-- Start Provided passage --
Then, TSDB for InfluxDB® calculates the cosine of each average field value.

## CUMULATIVE_SUM()

Returns the cumulative sum of the field values for each specified field key.

Basic syntax

``SELECT CUMULATIVE_SUM([*|<field_key>|/<regular_expression>/])[INTO_clause] FROM_clause [WHERE_clause][GROUP_BY_clause][ORDER_BY_clause][LIMIT_clause][OFFSET_clause][SLIMIT_clause][SOFFSET_clause]``

Description

`CUMULATIVE_SUM(field_key)`: returns the cumulative sum of the field values for the specified field key.

`CUMULATIVE_SUM(/regular_expression/)`: returns the cumulative sum of the field values for each field key that matches the specified regular expression.

`CUMULATIVE_SUM(*)`: returns the cumulative sum of the field values for each field key in the specified measurement.
-- End Provided passage --
-- Start Entries supplied --
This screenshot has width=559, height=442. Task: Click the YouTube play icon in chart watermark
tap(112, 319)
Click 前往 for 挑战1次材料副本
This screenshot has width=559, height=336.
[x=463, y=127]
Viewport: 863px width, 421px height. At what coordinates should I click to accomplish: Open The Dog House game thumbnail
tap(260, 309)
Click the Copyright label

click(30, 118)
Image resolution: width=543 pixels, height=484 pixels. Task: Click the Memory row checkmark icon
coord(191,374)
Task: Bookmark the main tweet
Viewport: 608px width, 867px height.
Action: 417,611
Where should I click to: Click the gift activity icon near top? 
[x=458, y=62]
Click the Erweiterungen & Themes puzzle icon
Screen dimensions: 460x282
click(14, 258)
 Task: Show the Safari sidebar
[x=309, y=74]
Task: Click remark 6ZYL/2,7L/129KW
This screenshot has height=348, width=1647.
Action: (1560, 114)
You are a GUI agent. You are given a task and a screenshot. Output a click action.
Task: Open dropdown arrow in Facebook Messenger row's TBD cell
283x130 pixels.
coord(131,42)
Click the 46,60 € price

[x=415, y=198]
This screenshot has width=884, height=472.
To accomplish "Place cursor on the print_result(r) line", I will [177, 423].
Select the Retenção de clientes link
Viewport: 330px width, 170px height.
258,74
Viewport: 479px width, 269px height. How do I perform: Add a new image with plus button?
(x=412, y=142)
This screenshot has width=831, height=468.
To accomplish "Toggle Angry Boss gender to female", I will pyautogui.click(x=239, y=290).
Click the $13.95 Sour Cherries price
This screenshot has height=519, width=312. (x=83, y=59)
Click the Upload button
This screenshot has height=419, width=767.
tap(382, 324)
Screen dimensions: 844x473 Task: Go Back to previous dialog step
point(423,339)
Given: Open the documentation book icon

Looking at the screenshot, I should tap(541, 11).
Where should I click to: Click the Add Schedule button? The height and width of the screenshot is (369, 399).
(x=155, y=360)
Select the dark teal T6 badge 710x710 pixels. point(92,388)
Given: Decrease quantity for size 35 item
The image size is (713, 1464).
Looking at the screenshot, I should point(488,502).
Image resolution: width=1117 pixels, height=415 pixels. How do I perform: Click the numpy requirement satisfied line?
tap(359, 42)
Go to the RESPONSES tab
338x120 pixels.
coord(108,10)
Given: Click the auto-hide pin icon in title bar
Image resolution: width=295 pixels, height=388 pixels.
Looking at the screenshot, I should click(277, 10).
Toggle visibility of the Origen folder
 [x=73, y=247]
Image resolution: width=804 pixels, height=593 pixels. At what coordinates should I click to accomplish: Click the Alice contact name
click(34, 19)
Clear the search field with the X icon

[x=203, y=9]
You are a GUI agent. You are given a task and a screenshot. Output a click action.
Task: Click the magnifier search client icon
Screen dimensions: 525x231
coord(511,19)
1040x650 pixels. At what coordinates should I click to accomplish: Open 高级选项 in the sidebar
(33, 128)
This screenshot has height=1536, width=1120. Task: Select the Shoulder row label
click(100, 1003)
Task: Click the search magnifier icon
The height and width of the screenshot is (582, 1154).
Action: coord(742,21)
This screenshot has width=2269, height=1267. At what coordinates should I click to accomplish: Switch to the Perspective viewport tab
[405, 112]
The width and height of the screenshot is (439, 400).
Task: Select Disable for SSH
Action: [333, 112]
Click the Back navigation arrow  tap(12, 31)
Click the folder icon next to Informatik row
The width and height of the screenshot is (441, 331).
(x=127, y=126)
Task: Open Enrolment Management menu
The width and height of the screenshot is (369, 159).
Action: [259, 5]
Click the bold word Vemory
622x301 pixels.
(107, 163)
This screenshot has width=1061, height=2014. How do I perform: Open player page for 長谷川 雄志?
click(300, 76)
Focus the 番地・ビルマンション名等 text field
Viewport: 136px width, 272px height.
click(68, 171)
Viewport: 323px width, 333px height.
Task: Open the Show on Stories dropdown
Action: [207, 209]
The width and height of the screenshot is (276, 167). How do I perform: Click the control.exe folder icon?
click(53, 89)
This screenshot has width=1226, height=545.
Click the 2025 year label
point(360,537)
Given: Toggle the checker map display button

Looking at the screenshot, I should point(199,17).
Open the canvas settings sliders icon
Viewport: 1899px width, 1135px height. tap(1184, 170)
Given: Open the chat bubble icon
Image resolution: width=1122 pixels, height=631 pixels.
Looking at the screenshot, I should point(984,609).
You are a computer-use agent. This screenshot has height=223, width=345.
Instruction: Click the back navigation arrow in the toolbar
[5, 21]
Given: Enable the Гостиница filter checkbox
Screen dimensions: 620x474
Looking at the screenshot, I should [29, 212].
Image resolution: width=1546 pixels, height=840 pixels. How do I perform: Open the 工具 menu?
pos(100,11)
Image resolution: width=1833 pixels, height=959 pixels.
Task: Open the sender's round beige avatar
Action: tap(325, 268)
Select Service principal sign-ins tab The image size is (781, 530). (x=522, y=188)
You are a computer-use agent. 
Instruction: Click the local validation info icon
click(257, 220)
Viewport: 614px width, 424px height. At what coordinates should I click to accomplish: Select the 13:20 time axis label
-- End Entries supplied --
Work to complete:
1. Decide whether each statement below agrees with the CUMULATIVE_SUM() passage. For each, answer yes or no and quote the deciding words of the passage.
(a) CUMULATIVE_SUM(*) returns the cumulative sum of the field values for each field key in the specified measurement.
(b) CUMULATIVE_SUM(/regular_expression/) returns the cumulative sum only for the first field key that matches the regular expression.
(c) The basic syntax of CUMULATIVE_SUM() allows an ORDER_BY_clause.
2. According to the CUMULATIVE_SUM() passage, what does CUMULATIVE_SUM(field_key) return?
3. Update the CUMULATIVE_SUM() passage from "Basic syntax" up to and including "the specified field key.", replacing "Description" with "Details".

Answers to the tasks:
1.
(a) Yes: "returns the cumulative sum of the field values for each field key in the specified measurement"
(b) No: "returns the cumulative sum of the field values for each field key that matches the specified regular expression"
(c) Yes: "[ORDER_BY_clause]"

2. The cumulative sum of the field values for the specified field key.

3.
Basic syntax

``SELECT CUMULATIVE_SUM([*|<field_key>|/<regular_expression>/])[INTO_clause] FROM_clause [WHERE_clause][GROUP_BY_clause][ORDER_BY_clause][LIMIT_clause][OFFSET_clause][SLIMIT_clause][SOFFSET_clause]``

Details

`CUMULATIVE_SUM(field_key)`: returns the cumulative sum of the field values for the specified field key.